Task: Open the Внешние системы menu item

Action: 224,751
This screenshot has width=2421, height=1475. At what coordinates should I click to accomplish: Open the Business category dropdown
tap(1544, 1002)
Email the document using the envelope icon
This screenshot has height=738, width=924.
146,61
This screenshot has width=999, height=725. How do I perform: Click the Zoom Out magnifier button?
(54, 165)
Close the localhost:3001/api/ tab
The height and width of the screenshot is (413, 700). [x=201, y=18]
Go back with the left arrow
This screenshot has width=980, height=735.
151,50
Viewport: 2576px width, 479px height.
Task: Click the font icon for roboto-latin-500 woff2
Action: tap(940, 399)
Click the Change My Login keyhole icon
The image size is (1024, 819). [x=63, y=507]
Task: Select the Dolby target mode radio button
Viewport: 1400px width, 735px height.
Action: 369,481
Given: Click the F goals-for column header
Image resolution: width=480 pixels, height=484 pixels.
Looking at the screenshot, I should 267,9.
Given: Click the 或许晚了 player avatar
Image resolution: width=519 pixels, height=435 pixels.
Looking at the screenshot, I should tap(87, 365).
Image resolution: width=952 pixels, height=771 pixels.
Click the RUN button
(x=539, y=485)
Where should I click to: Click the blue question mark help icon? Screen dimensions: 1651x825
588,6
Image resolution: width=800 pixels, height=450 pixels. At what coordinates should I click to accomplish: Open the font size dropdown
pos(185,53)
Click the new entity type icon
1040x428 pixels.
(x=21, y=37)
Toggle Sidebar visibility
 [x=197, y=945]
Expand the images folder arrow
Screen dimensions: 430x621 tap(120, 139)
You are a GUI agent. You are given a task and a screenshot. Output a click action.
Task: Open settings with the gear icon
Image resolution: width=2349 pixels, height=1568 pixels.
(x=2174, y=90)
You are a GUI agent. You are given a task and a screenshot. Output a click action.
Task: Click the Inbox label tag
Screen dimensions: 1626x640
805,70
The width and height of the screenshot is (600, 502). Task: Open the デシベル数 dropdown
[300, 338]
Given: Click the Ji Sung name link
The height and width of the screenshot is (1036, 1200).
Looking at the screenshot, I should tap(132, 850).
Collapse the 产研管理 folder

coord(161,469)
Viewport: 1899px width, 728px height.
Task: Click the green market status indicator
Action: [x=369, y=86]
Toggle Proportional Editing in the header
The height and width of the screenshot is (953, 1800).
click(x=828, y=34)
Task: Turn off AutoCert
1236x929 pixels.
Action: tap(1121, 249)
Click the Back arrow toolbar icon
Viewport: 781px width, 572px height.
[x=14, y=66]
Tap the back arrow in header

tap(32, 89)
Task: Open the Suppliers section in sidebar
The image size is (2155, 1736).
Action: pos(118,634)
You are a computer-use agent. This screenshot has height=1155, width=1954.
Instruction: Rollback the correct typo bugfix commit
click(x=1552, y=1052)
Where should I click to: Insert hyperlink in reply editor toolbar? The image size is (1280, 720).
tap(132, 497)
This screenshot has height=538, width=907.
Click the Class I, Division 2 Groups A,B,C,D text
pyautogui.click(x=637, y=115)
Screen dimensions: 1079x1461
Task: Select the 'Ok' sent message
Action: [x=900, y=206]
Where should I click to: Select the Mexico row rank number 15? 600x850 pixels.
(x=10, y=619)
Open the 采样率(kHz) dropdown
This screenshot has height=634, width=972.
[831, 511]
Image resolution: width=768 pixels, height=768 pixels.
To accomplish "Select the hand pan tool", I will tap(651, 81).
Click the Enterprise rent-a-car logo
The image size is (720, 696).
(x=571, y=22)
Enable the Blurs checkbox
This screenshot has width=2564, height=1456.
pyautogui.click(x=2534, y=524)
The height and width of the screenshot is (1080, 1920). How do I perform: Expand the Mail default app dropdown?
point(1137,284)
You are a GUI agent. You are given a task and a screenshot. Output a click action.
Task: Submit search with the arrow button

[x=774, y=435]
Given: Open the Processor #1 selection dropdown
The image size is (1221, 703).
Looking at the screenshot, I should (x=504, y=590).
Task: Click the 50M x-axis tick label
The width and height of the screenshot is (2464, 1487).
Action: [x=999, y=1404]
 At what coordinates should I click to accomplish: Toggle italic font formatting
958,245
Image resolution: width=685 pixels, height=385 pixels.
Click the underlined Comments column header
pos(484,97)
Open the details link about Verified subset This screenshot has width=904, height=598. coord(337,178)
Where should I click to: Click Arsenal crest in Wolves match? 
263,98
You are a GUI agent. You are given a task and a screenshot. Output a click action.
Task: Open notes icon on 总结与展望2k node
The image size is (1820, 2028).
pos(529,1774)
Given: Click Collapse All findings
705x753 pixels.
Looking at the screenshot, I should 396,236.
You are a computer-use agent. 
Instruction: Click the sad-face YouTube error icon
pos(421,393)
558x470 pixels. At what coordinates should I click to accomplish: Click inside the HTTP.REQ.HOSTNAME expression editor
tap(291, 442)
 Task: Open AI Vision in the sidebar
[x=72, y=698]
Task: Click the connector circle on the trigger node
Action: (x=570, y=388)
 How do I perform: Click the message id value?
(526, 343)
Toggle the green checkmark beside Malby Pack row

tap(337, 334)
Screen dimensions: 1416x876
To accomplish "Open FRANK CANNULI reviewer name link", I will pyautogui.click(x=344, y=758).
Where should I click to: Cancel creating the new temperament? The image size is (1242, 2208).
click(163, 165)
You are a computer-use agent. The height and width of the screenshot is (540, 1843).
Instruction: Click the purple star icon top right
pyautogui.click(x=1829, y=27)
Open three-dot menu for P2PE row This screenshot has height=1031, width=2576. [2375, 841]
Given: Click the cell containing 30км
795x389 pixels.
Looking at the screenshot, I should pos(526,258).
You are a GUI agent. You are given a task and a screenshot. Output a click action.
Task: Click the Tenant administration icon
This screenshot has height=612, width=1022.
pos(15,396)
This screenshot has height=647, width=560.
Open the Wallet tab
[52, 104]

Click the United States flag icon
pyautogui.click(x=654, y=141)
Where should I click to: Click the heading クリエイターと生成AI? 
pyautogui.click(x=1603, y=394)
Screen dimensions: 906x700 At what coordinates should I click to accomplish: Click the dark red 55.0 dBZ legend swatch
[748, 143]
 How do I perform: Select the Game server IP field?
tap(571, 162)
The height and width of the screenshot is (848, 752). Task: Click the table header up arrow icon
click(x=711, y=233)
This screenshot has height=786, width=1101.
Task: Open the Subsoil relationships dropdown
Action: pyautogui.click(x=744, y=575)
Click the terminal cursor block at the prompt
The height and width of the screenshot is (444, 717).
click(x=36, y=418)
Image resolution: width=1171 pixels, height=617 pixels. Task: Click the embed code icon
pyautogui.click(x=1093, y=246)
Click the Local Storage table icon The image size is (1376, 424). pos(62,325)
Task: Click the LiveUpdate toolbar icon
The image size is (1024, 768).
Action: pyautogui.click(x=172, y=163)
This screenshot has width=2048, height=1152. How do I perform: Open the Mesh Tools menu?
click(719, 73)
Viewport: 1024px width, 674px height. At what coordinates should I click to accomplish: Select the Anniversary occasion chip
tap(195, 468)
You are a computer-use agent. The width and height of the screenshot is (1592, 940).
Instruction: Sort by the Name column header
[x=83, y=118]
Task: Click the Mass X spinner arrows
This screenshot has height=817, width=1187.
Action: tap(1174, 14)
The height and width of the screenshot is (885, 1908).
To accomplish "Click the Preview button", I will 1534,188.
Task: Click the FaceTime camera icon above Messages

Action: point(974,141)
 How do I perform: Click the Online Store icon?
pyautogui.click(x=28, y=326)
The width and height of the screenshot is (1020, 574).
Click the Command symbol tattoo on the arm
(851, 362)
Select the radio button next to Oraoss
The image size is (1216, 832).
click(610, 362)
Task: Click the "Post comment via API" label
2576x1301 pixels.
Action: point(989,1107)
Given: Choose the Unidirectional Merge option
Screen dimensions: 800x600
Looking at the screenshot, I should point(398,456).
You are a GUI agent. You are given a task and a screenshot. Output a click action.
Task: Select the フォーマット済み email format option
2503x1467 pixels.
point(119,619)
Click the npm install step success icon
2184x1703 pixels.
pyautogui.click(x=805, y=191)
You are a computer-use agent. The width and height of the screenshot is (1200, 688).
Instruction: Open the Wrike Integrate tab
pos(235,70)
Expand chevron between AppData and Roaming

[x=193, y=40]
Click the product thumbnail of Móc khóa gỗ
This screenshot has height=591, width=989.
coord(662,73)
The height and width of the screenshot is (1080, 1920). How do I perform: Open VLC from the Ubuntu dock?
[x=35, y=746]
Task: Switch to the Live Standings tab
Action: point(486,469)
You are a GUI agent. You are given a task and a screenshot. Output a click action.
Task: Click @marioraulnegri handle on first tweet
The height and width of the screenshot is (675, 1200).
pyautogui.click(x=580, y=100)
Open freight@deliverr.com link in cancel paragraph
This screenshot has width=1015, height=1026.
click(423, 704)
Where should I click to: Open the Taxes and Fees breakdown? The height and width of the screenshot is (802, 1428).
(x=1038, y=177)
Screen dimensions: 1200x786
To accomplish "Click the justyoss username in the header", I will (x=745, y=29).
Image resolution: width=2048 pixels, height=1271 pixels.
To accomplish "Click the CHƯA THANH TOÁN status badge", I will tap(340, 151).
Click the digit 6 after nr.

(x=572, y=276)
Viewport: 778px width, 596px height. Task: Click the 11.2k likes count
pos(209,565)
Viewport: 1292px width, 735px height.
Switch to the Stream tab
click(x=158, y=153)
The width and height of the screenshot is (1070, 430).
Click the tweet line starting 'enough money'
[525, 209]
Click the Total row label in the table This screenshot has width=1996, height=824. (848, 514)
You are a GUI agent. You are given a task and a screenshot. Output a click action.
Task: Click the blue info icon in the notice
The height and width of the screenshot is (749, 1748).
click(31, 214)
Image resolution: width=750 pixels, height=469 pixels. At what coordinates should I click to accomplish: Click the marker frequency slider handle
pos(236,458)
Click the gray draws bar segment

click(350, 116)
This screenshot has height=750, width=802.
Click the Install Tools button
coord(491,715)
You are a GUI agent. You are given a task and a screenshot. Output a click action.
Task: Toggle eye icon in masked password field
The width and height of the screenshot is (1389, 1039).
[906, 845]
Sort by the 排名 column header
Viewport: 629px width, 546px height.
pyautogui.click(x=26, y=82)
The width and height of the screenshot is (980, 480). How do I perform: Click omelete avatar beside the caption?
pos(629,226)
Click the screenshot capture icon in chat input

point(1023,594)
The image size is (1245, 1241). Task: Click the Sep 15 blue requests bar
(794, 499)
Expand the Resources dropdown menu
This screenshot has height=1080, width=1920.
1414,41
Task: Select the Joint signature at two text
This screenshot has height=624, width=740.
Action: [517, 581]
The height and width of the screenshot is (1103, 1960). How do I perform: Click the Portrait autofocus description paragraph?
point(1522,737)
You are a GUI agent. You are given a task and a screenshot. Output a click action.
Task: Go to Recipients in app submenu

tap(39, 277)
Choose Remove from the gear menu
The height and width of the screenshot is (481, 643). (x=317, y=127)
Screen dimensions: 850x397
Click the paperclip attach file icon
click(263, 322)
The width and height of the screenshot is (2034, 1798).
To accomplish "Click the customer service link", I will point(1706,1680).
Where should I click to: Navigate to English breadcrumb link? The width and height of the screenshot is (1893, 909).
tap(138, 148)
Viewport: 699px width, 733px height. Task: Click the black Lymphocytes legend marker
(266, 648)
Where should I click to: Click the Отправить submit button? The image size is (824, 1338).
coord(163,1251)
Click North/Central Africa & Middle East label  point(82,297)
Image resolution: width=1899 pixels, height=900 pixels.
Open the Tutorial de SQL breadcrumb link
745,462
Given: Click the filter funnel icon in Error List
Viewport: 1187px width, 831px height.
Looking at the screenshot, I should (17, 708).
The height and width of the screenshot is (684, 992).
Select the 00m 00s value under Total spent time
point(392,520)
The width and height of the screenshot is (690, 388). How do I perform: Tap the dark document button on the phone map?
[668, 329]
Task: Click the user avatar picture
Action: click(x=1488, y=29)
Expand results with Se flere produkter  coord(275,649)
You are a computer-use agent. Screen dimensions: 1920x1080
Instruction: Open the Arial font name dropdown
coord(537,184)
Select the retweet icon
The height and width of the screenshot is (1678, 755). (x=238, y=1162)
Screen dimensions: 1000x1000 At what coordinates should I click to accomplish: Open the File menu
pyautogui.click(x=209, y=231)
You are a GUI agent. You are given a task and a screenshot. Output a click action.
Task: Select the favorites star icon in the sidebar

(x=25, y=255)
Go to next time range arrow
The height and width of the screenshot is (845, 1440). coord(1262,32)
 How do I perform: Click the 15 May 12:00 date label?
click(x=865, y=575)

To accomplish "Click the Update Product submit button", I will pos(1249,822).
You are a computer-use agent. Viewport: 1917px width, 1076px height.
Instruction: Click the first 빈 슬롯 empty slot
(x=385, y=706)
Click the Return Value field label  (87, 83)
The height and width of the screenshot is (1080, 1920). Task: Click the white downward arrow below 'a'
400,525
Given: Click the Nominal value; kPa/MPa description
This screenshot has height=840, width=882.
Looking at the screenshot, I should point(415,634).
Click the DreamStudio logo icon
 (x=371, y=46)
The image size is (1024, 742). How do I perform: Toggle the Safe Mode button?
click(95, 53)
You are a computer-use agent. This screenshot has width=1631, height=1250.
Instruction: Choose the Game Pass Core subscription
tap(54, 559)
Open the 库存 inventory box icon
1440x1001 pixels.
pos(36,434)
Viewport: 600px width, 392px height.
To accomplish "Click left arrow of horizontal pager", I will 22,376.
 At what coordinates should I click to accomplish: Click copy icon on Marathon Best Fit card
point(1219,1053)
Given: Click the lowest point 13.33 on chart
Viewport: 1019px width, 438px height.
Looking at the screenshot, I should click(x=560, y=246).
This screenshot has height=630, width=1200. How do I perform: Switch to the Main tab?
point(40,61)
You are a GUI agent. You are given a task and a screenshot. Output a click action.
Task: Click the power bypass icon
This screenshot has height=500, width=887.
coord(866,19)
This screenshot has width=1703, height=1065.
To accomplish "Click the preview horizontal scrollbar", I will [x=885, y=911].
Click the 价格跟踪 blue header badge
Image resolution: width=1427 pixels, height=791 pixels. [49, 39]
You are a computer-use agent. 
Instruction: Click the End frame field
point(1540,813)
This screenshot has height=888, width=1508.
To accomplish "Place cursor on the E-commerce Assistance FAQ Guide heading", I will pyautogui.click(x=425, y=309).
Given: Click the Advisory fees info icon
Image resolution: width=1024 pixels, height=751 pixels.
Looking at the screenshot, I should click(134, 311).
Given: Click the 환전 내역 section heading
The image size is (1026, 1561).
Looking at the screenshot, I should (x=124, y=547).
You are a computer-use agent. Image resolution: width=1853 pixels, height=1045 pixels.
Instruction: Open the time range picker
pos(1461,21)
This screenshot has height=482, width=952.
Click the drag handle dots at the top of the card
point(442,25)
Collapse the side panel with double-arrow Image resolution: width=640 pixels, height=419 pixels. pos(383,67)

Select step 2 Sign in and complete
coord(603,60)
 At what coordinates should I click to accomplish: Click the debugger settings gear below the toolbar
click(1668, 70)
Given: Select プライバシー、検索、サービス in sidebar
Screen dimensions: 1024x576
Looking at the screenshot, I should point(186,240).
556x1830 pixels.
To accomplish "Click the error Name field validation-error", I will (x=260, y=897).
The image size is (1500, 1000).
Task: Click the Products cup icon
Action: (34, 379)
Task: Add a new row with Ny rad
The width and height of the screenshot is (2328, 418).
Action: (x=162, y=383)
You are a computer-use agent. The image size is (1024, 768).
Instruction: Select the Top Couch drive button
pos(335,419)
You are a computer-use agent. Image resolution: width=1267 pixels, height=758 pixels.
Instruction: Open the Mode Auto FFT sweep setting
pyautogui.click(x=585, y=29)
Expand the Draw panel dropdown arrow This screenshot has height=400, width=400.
────────────────
__STATED PROBLEM__.
Transcribe verbatim the portion of the material above that opens with the line containing "Click North/Central Africa" and closes with the line containing "I will pos(1249,822).", including both of those lines.

__TASK OUTPUT__.
Click North/Central Africa & Middle East label  point(82,297)
Image resolution: width=1899 pixels, height=900 pixels.
Open the Tutorial de SQL breadcrumb link
745,462
Given: Click the filter funnel icon in Error List
Viewport: 1187px width, 831px height.
Looking at the screenshot, I should (17, 708).
The height and width of the screenshot is (684, 992).
Select the 00m 00s value under Total spent time
point(392,520)
The width and height of the screenshot is (690, 388). How do I perform: Tap the dark document button on the phone map?
[668, 329]
Task: Click the user avatar picture
Action: click(x=1488, y=29)
Expand results with Se flere produkter  coord(275,649)
You are a computer-use agent. Screen dimensions: 1920x1080
Instruction: Open the Arial font name dropdown
coord(537,184)
Select the retweet icon
The height and width of the screenshot is (1678, 755). (x=238, y=1162)
Screen dimensions: 1000x1000 At what coordinates should I click to accomplish: Open the File menu
pyautogui.click(x=209, y=231)
You are a GUI agent. You are given a task and a screenshot. Output a click action.
Task: Select the favorites star icon in the sidebar

(x=25, y=255)
Go to next time range arrow
The height and width of the screenshot is (845, 1440). coord(1262,32)
 How do I perform: Click the 15 May 12:00 date label?
click(x=865, y=575)

To accomplish "Click the Update Product submit button", I will pos(1249,822).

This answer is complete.